When The Aging Magician Should Begin To Believe

I woke up suddenly this morning, anxious with a thousand thoughts for the day ahead.

Illness, injury, and weather have kept me off my feet in the last thre months since the New York City Marathon. Something about this morning, though, said, “Now is the time.” So I got out of bed, and went for a run.

A light dusting of coarse snow blanketed everyting outside. The sun had not yet risen. The sky was smudged gray and brown. Everything was in monochrome: bare branches, bleached concrete, pedestrians.

The cobblestone sidewalk along the southern edge of the Natural History Museum was fenced off. The building’s great stone edifice was rapped in scaffolding.

My lungs burned from the cold as I strode into Central Park. The lake was frozen at the edges. The usual population of ducks squawked for their place in the center. West Drive was nearly empty.

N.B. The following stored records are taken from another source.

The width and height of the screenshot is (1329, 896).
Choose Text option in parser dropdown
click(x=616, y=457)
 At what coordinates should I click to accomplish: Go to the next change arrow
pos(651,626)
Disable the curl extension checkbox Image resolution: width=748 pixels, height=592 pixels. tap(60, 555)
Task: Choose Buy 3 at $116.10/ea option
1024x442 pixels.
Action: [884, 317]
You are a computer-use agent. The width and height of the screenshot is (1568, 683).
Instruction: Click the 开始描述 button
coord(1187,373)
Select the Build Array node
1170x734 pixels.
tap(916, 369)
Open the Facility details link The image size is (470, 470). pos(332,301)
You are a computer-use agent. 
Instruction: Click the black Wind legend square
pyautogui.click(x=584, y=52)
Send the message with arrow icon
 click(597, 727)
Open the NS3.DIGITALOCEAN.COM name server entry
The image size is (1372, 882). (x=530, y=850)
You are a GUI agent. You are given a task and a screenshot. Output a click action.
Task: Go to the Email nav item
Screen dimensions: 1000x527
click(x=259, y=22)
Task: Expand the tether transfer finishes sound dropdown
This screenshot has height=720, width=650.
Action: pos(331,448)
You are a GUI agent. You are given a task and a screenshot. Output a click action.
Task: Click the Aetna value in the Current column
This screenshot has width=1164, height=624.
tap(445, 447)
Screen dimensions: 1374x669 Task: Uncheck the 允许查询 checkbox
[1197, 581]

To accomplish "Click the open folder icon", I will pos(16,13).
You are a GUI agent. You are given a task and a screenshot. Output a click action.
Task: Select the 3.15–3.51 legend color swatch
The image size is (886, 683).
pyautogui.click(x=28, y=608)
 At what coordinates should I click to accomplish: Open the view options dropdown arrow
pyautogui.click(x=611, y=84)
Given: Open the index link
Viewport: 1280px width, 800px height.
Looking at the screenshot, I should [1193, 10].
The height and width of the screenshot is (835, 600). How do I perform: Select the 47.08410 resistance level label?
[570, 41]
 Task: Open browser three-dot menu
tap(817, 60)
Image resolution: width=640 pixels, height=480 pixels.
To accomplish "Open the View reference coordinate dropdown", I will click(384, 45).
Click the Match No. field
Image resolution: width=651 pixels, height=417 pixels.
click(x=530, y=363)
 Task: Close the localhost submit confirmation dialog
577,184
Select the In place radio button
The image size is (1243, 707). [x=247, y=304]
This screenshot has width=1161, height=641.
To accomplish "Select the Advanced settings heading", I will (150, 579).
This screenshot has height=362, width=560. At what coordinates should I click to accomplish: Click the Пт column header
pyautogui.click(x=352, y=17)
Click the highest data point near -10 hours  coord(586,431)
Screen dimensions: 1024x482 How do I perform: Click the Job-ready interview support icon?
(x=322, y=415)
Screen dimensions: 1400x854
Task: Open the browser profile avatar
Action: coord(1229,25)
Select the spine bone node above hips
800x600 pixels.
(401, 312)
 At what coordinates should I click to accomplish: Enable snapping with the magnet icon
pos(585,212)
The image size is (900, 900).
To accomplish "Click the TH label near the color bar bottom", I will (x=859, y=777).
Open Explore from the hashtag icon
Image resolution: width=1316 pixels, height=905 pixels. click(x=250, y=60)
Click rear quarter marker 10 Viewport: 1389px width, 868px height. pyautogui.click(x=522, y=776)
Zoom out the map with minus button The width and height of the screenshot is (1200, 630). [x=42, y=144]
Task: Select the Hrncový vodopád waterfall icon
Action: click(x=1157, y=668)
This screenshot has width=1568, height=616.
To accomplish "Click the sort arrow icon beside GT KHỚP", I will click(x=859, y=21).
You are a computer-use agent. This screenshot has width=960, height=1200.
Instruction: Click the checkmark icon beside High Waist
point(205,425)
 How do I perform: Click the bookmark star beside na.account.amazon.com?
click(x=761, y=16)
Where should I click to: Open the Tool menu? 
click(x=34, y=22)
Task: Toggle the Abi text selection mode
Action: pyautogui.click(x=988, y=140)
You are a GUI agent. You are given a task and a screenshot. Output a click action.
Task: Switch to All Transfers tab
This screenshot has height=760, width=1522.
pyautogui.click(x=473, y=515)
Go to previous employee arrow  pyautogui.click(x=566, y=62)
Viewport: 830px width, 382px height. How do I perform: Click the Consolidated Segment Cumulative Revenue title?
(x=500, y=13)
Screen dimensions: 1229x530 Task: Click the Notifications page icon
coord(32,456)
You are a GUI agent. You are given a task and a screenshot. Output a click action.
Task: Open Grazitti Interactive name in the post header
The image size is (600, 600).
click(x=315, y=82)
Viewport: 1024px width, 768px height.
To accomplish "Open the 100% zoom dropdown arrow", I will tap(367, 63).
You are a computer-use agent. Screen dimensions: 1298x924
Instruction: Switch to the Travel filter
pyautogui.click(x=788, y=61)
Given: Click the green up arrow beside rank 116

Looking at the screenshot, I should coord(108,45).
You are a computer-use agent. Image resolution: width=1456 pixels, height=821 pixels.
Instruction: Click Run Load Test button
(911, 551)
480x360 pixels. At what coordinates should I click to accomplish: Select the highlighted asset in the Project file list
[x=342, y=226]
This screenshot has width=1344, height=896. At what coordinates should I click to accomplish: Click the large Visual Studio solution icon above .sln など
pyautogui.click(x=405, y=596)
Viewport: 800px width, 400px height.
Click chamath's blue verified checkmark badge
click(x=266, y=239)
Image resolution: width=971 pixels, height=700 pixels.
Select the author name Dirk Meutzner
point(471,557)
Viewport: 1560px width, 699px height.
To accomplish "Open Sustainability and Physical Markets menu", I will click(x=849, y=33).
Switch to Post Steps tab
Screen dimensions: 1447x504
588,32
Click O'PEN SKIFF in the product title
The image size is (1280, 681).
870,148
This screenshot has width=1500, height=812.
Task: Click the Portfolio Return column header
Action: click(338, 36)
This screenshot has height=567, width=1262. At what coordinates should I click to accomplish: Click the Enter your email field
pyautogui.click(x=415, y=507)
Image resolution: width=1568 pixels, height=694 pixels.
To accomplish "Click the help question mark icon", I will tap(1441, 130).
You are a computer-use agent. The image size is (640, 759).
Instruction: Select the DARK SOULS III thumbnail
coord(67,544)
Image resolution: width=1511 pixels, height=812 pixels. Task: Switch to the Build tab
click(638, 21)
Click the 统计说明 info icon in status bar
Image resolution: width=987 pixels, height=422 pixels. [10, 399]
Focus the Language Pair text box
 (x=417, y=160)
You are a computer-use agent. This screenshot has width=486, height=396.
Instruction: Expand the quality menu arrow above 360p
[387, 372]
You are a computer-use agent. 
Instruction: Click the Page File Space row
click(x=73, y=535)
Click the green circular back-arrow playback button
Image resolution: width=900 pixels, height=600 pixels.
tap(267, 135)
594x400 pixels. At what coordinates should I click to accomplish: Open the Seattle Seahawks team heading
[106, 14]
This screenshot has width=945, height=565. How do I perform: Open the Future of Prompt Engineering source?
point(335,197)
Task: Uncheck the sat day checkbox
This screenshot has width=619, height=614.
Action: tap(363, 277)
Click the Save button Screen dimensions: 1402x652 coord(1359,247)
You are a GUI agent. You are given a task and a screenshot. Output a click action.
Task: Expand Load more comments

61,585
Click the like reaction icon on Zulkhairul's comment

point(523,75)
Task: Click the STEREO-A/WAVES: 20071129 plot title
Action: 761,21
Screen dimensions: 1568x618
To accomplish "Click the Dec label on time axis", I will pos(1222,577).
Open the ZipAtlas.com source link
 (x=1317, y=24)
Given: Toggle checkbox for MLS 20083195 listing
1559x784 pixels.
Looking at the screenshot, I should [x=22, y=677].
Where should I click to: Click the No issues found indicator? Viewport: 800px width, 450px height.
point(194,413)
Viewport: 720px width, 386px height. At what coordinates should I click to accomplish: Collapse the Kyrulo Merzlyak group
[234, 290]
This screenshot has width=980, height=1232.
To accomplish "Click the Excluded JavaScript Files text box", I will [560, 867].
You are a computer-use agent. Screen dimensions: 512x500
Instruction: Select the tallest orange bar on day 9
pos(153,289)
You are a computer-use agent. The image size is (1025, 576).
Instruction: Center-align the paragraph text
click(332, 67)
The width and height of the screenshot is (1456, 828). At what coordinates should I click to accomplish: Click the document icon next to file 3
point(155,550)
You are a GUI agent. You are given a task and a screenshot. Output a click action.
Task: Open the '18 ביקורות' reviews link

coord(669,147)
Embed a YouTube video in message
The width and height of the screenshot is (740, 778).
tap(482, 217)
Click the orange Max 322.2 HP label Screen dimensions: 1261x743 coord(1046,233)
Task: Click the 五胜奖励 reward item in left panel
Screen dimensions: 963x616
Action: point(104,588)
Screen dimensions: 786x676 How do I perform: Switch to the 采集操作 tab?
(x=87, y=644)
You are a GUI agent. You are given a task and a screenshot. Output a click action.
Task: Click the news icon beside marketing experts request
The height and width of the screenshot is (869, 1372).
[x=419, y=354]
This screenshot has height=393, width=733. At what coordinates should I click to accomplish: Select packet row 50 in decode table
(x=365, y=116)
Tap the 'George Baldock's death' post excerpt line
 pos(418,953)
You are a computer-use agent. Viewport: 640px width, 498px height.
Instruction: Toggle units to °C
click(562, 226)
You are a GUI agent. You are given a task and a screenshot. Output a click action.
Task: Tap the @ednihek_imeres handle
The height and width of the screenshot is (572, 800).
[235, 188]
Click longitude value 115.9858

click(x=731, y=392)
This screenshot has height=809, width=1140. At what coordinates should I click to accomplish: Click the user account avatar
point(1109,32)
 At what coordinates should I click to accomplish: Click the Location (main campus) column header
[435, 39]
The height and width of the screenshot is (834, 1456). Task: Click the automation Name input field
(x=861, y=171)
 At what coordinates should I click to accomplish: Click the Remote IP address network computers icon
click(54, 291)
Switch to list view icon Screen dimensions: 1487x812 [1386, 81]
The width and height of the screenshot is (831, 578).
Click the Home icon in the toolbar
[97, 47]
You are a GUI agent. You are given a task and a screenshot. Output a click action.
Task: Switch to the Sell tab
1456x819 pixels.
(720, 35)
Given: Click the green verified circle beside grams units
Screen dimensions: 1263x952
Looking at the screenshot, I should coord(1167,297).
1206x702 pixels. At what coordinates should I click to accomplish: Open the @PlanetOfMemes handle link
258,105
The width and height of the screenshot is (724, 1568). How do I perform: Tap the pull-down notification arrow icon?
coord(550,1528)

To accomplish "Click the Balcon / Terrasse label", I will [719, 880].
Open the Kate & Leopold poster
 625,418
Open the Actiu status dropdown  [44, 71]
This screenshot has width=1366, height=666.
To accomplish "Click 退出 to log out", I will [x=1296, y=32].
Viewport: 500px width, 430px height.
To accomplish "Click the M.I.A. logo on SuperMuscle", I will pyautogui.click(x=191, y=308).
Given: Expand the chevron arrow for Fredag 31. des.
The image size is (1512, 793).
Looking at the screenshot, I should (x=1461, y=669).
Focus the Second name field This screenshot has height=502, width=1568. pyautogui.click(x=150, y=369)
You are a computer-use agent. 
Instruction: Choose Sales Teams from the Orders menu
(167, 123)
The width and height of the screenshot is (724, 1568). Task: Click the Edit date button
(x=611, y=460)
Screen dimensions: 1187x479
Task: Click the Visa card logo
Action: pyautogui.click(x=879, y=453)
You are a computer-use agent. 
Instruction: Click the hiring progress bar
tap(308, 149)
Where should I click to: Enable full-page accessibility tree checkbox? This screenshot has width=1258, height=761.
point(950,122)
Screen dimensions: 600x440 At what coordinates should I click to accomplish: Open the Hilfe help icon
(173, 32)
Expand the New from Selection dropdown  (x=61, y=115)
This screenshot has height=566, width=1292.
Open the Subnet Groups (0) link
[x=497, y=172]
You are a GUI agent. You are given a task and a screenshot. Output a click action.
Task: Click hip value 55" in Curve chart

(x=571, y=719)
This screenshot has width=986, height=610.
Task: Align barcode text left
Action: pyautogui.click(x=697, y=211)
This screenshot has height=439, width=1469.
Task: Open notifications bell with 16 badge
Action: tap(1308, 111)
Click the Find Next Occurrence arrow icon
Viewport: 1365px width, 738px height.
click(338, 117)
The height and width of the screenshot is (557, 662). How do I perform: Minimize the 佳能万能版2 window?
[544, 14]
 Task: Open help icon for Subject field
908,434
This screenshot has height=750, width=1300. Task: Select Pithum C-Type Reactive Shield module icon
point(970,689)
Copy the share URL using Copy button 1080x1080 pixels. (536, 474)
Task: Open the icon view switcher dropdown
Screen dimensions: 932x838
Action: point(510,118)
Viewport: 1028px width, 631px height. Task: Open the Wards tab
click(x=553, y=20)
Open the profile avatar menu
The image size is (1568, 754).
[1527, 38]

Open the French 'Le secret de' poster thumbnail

Crossing Bow Bridge, I noticed a pile of wood chips the height of a small child. The adjacent ground was chewed by tractor treads. A few feet on, chain link broke the hillside where fresh landscaping had been layed.

‘Everything is under construction,’ I thought.

‘I’m under construction,’ I thought.

These days, my knees still ache from last fall’s injury. My body has grown soft around the periphery. My lungs heave after a few blocks, or a few flights of stairs. My muscles won’t carry me far.

These days, my mind is a constant buzz of planning, strategizing, and calendarizing. The Grammys, the engagement, the live recording, the vacation, the move, the live recording’s release, the job, the “Besides” project, the triathlon, the marathon, the documentary, the wedding, and everything in between: staying fit, staying well, staying sane.

These days, I too am under construction. I am cleaning out my closets. Everything must go. I am stretching my limbs, and strengthening my muscles. I am tearing down old institutions, and sketching blueprints for new ones. I am pouring a foundation for whatever lies ahead.

Most mornings, I think I can.

I seek the edges when I run, the corners of New York where most pedestrians fail to tread. This morning, as I descended the steps below Shakespeare’s Garden, and skirted the edge of the Great Lawn, the sun broke through the clouds over the East Side. And for a second — one of those infinate, fleeting moments of clarity where the sky lights up, the city is aglow, and everything is illuminated — I knew I could.